Era muy delgado, y presentaba un aspecto de enfermizo desaliño. En su cabello, revuelto y gris, las canas no habían terminado de extenderse y florecían en sucios mechones blancos; la palidez de su rostro se manchaba de ojeras. No existía un solo detalle en su aspecto que un artista no hubiese deseado perfilar: la barba rala y mal esparcida, los irregulares cortes del manto, el estropicio de las sandalias. Sus manos -fibrosas, morenas- mostraban una revuelta colección de residuos de origen diverso; también sus pies. Todo su cuerpo era una herramienta usada. Tosió, se alisó -en vano- el pelo; sus ojos sanguinolentos parpadearon; dio la espalda a sus visitantes, ignorándolos, y se dirigió a una mesa cercana al podio, repleta de utensilios, dedicándose, al parecer -pues no había modo de cerciorarse-, a elegir los más adecuados para su trabajo. Se escucharon distintos ruidos metálicos, como notas de címbalos desafinados.

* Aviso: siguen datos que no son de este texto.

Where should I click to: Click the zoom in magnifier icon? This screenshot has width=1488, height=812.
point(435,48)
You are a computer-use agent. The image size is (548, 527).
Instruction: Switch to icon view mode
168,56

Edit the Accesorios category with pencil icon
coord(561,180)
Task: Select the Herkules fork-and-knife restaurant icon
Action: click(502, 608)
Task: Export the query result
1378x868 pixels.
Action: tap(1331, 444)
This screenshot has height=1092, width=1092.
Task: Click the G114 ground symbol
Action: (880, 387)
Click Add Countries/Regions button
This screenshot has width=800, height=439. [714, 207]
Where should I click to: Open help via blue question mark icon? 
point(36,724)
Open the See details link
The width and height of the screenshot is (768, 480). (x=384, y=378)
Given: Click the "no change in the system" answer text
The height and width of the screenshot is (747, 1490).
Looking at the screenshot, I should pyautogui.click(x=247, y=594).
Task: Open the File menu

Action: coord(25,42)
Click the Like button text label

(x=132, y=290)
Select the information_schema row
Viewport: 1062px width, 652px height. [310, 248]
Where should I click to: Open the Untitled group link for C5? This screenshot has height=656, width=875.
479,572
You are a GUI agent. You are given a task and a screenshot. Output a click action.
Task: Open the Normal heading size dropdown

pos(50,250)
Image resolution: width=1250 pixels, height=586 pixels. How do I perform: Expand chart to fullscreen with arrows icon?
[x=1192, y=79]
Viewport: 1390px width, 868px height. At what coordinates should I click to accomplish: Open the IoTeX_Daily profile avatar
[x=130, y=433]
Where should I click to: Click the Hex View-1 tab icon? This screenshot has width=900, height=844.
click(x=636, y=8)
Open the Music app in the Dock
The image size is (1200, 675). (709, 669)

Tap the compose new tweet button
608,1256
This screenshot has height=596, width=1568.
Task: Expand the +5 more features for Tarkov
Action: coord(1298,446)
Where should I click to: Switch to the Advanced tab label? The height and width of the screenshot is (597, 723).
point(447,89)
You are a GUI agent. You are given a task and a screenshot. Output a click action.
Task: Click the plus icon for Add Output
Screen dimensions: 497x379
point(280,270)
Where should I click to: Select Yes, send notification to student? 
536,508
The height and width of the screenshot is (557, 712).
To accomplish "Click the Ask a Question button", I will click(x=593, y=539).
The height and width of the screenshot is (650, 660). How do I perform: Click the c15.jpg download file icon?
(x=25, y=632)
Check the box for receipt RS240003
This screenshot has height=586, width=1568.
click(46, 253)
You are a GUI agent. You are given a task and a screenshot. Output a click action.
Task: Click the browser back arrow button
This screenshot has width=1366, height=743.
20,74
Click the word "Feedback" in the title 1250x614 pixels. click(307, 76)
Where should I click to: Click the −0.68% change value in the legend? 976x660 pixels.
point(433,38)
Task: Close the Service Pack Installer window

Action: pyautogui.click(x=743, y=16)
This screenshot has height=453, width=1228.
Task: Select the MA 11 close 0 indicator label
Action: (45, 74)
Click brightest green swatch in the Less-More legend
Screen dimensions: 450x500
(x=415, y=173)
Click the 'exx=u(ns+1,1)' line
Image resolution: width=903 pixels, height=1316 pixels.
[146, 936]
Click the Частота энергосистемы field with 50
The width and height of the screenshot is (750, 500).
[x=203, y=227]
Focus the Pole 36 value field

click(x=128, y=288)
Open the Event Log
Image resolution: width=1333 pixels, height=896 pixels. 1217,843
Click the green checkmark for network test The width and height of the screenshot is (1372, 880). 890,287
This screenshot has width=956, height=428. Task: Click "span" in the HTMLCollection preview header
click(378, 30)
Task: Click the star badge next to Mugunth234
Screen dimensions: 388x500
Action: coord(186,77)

– Lo sabíamos, buen Menecmo -dijo Heracles con pulcra suavidad-, y no venimos a adquirir tus estatuas…
Menecmo giró la cabeza y dedicó a Heracles un residuo de su mirada.
– ¿Qué haces aquí, Descifrador de Enigmas?
– Dialogar con un colega -repuso Heracles-. Ambos somos artistas: tú te dedicas a cincelar la verdad, yo a descubrirla.
El escultor prosiguió su labor en la mesa, provocando un desgarbado ajetreo de herramientas. Entonces dijo:
– ¿Quién te acompaña?
– Soy… -alzó la voz Diágoras, muy digno.
– Es un amigo -lo interrumpió Heracles-. Puedes creerme si te aseguro que tiene mucho que ver con mi presencia aquí, pero no perdamos más tiempo…
– Cierto -asintió Menecmo-, porque debo trabajar. Tengo un encargo para una familia aristocrática del Escambónidai, y he de terminarlo antes de un mes. Y otras muchas cosas… -volvió a toser: una tos, como sus palabras, sucia y estropeada.
Abandonó repentinamente su quehacer en la mesa -los movimientos, siempre bruscos, desajustados- y subió por una de las escalerillas del podio. Heracles dijo, con suma amabilidad:
– Serán sólo unas preguntas, amigo Menecmo, y si tú me ayudas acabaremos antes. Queremos saber si te suena de algo el nombre de Trámaco, hijo de Meragro, y el de Antiso, hijo de Praxínoe, y el de Eunío, hijo de Trisipo.